Body mass index which is weight relative to height in kg/m2, is used to categorise adults as underweight, normal, overweight or obese.
Washington DC: Belly fat, even in people who are not otherwise overweight, is bad for the heart, a recent study revealed.
"See your doctor if your waist is bigger than your hips," said study author Dr Jose Medina-Inojosa from the Mayo Clinic, Rochester, Minnesota.
Body mass index (BMI), which is weight relative to height in kg/m2, is used to categorise adults as underweight, normal weight, overweight or obese. However, BMI does not account for the amount and distribution of fat and muscle.
Central obesity is a store of excess fat around the middle of the body and is a marker of abnormal fat distribution. This study tested the hypothesis that people with normal weight and central obesity would have more heart problems than people with normal weight and normal fat distribution.

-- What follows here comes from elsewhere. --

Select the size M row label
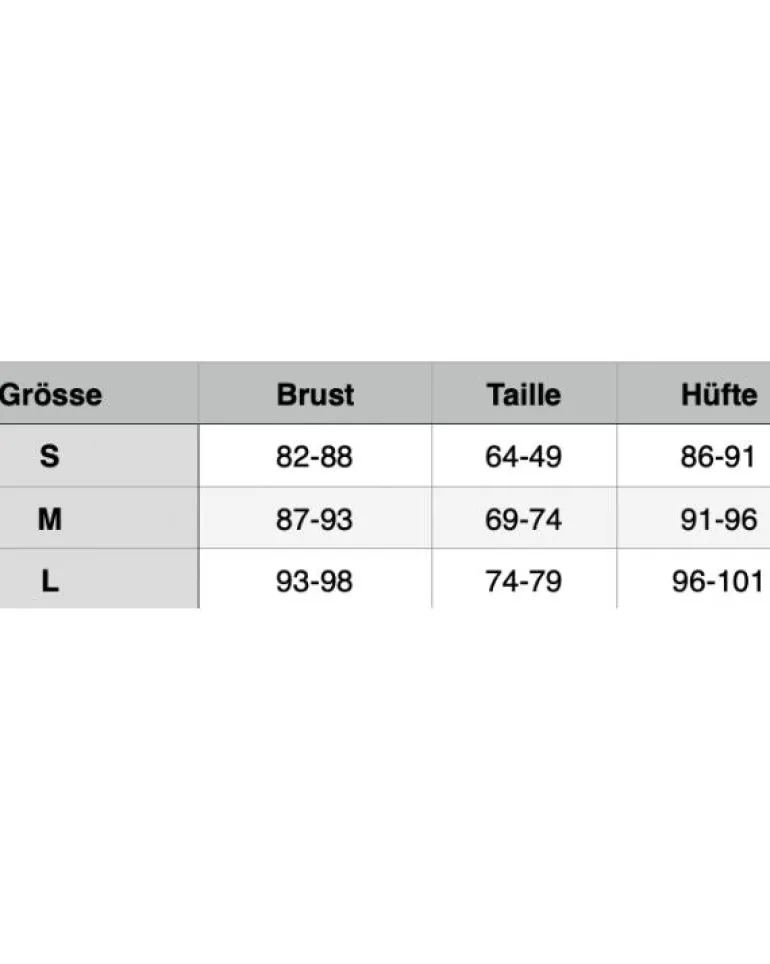Screen dimensions: 770x964 99,518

In 1997 to 2000 the study enrolled 1,692 residents of Olmsted County, Minnesota, aged 45 years or older. The sample was representative of the county population for age and sex. Participants underwent a clinical examination and measurements were taken of weight, height, waist circumference and hip circumference. Central obesity was defined as a ratio dividing the waist circumference by the hip circumference of 0.90 or above for men and 0.85 or above for women.

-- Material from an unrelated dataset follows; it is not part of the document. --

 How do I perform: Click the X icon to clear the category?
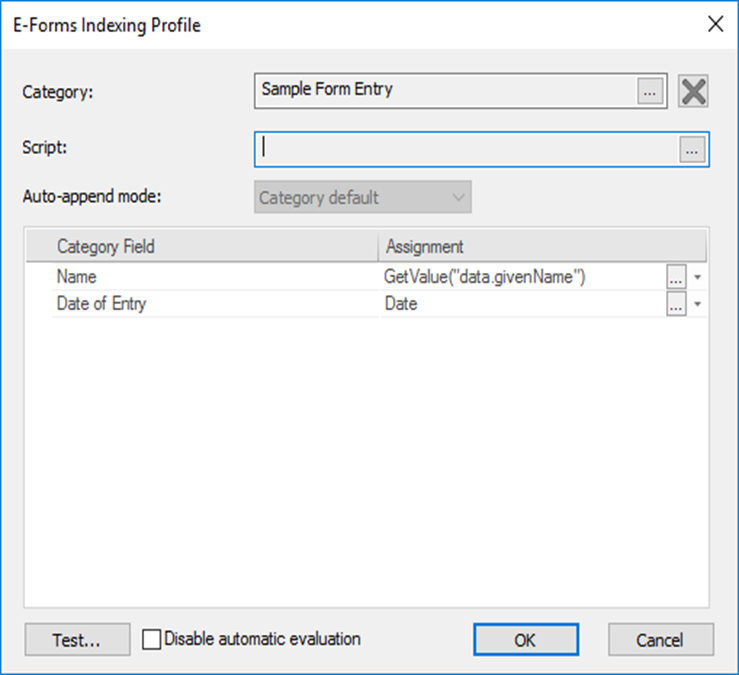693,91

Patients were followed-up from 2000 to 2016 for the occurrence of major adverse cardiovascular events (MACE) using linked medical records from the Rochester Epidemiology Project. MACE was defined as heart attack, surgical or percutaneous coronary revascularisation to open blocked arteries, stroke, or death from cardiovascular causes.
Participants with a normal BMI (18.5-24.9 kg/m2) and central obesity had an approximately two-fold higher long-term risk of MACE compared to participants without central obesity, regardless of their BMI.
Medina-Inojosa said: "People with a normal weight but a fat belly have more chance of heart problems than people without a fat belly, even if they are obese according to BMI. This body shape indicates a sedentary lifestyle, low muscle mass, and eating too many refined carbohydrates."
"The belly is usually the first place we deposit fat, so people classified as overweight BMI but without a fat belly probably have more muscle which is good for health," he continued. "Muscle is like a metabolic storehouse and helps decrease lipid and sugar levels in the blood."
Participants with a normal BMI and central obesity also had a higher risk of MACE than overweight and obese participants with central obesity. Medina-Inojosa said that overweight and obese people with central obesity might also have more muscle mass which could be protective.
The study was presented at EuroPrevent 2018, a European Society of Cardiology congress.